Uyuşturucu soruşturması kapsamında saç ve kan örneği veren Fenerbahçe Spor Kulübü Başkanı Sadettin Saran hakkında çıkan test sonuçları kamuoyunda geniş yankı uyandırdı. Adli Tıp Kurumu’nda yapılan incelemelerde saç örneğinde uyuşturucu tespit edildiğine yönelik iddiaların ardından Saran’dan ilk açıklama geldi.
Soruşturma kapsamında Sadettin Saran’dan alınan saç ve kan örneklerinin incelendiği, raporda saç örneğinde uyuşturucu maddeye rastlandığı yönünde bulgular yer aldığı öne sürülmüştü. Söz konusu iddialar, kısa sürede kamuoyunun gündemine oturdu.
“Hayatım boyunca kullanmadım” vurgusu
Sadettin Saran, yaptığı yazılı açıklamada iddiaları kesin bir dille reddetti. Saran, test sonucunda pozitif çıktığı öne sürülen maddeyi hayatı boyunca kullanmadığını belirterek, bırakın kullanmayı söz konusu maddeyi yakından dahi görmediğini ifade etti.
Yeniden test talebi ve bağımsız inceleme çağrısı
Açıklamasında sürece ilişkin hukuki adımlar atacağını vurgulayan Saran, testin Adli Tıp Kurumu nezdinde yeniden yapılmasını savcılıktan resmi olarak talep edeceklerini duyurdu. Ayrıca, uluslararası yeterliliğe sahip bağımsız test kuruluşlarında da tüm analizlerin en kısa sürede yaptırılacağını ve sonuçların kamuoyuyla paylaşılacağını belirtti.

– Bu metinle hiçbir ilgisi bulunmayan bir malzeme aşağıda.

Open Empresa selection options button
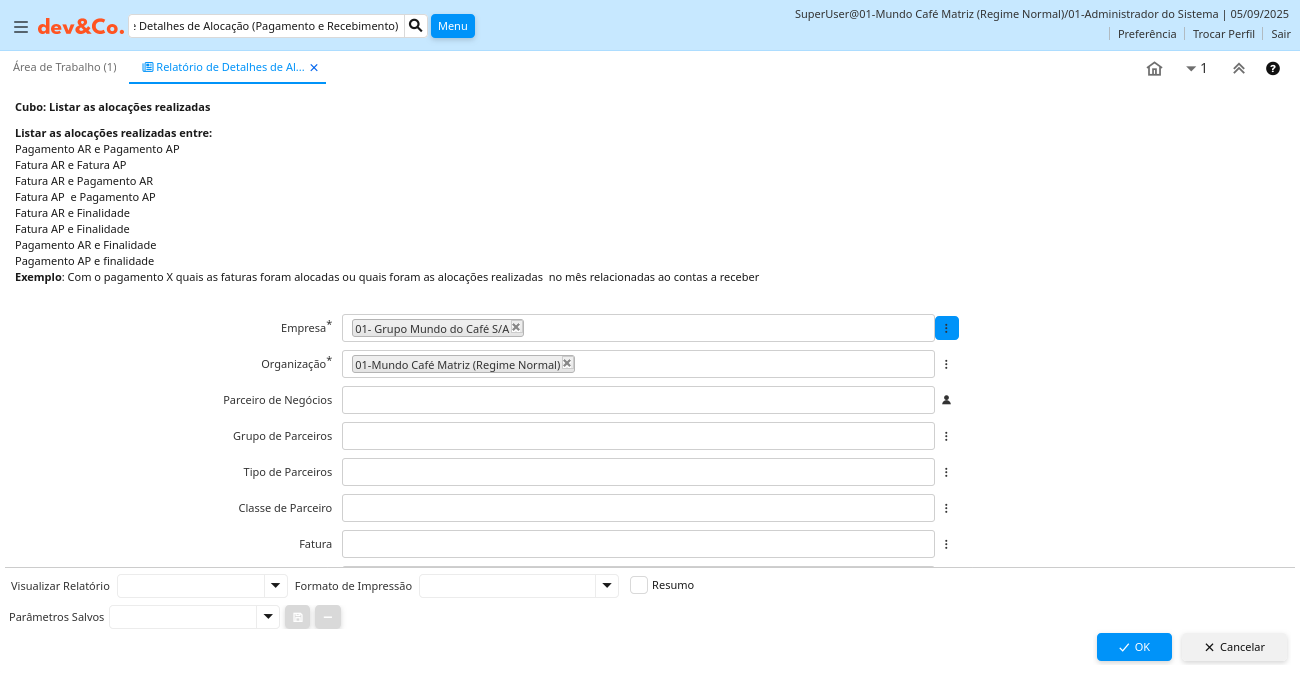 [946, 328]
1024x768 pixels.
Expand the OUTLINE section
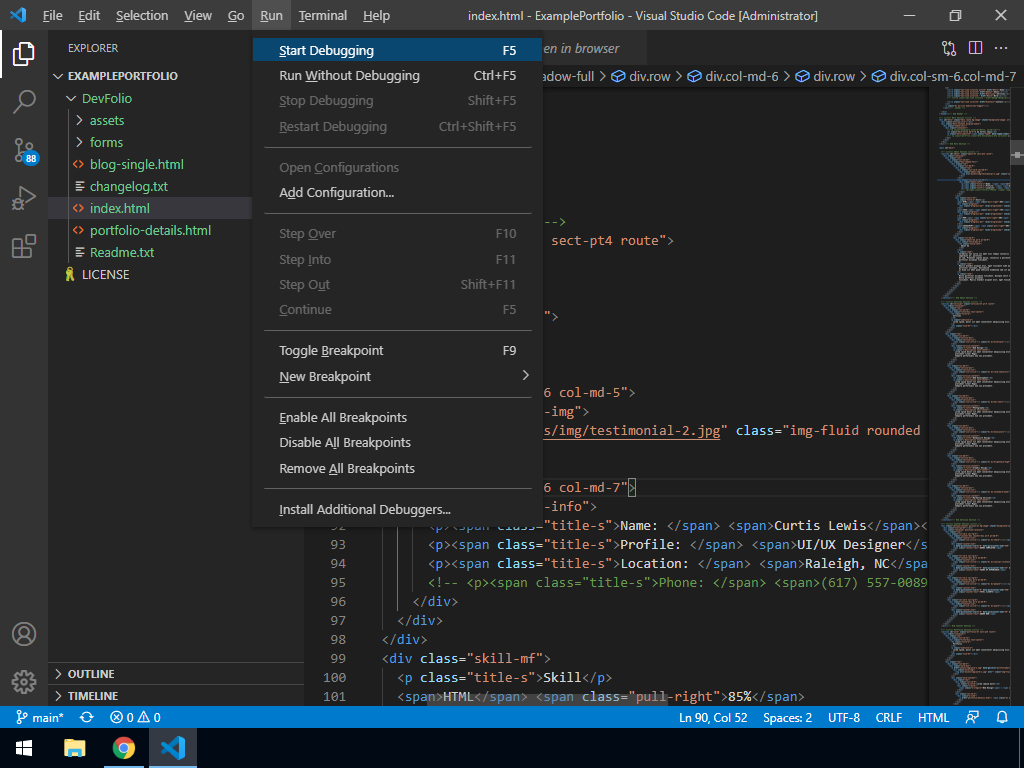tap(91, 674)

“Karalama kampanyası” iddiası
Sadettin Saran, ortaya atılan iddiaların şahsını ve temsil ettiği kurumları hedef alan bir karalama kampanyası niteliği taşıdığını savundu. Açıklamasında, kişilik haklarının ve itibarının zedelendiğini vurgulayan Saran, bu sürecin dikkatle değerlendirilmesi gerektiğini ifade etti.

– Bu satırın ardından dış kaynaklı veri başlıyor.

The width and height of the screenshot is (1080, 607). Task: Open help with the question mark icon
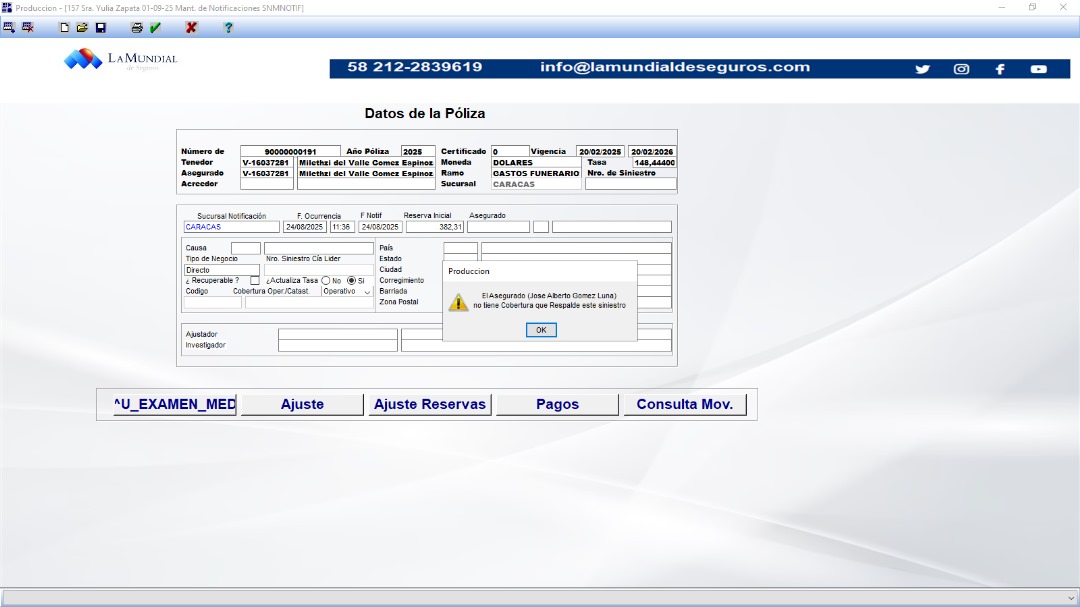[x=228, y=27]
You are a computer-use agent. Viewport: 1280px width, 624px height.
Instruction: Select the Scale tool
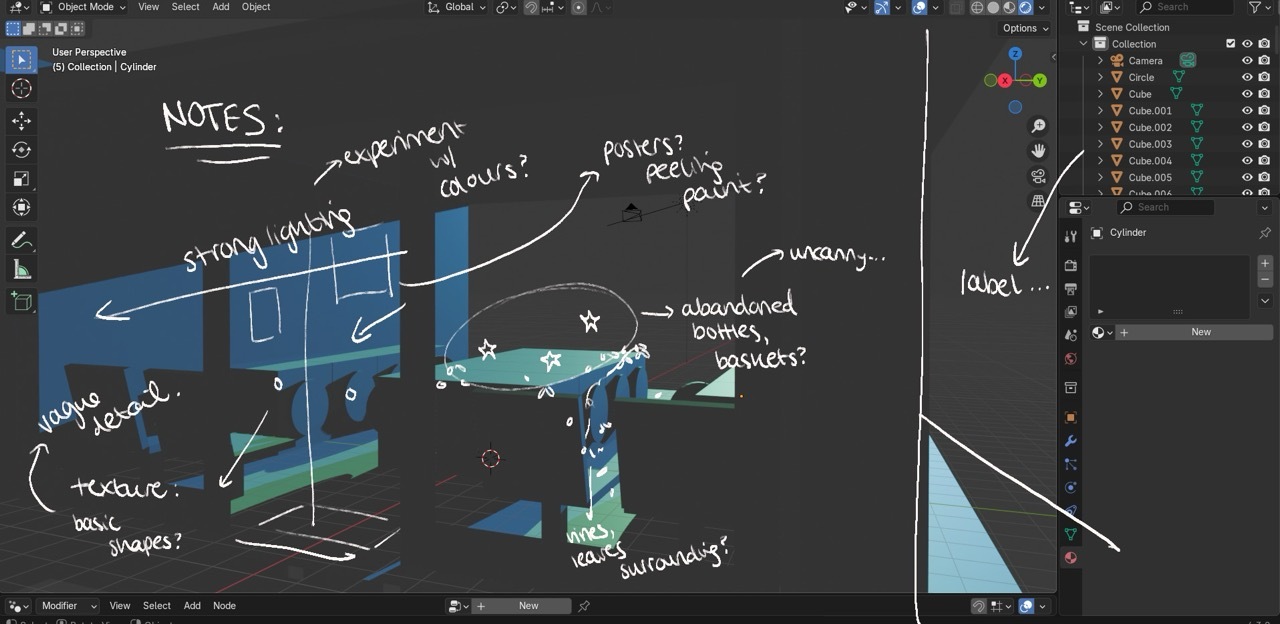coord(21,179)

Gizlilik vurgusu dikkat çekti
Saran, hakkında gizlilik kararı bulunduğu belirtilen bir dosyaya ait bilgilerin, test sonuçlarının ortaya çıktığı iddia edilen saatlerden itibaren eş zamanlı biçimde bazı mecralarda yer almasına da dikkat çekti. Bu durumun ayrıca değerlendirilmesi gereken ciddi bir mesele olduğunu kaydetti.
“Gerçek bilimsel yöntemlerle ortaya çıkacak”

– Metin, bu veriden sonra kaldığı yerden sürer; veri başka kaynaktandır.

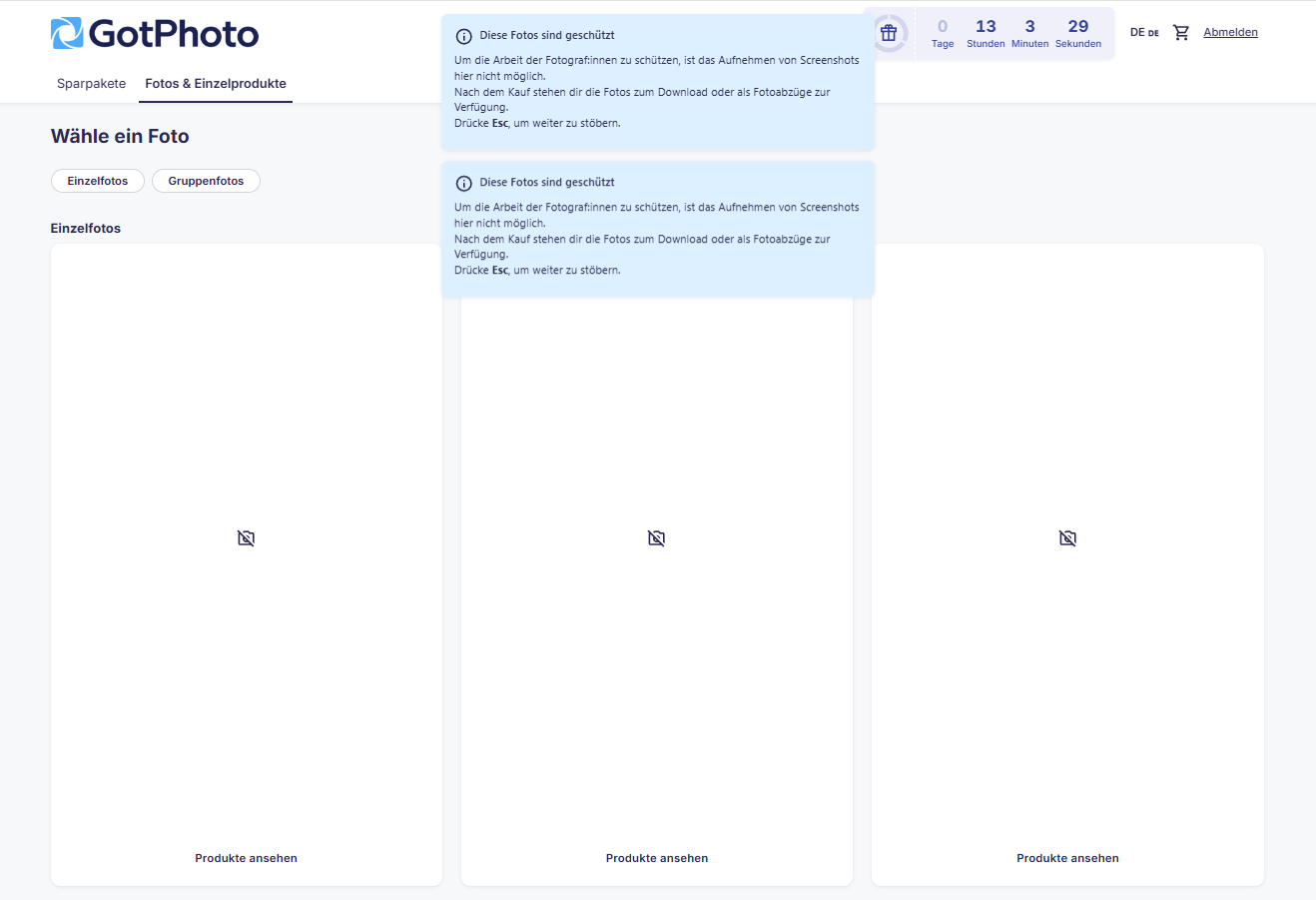This screenshot has height=900, width=1316.
Task: Toggle the Einzelfotos filter pill
Action: [97, 181]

Açıklamasının sonunda Sadettin Saran, gerçeğin bilimsel yöntemler ve evrensel standartlar çerçevesinde ortaya çıkacağından hiçbir endişe duymadığını belirtti. Sürecin hukuk devleti ilkeleri doğrultusunda adil ve şeffaf şekilde sonuçlanacağına olan inancını dile getirdi.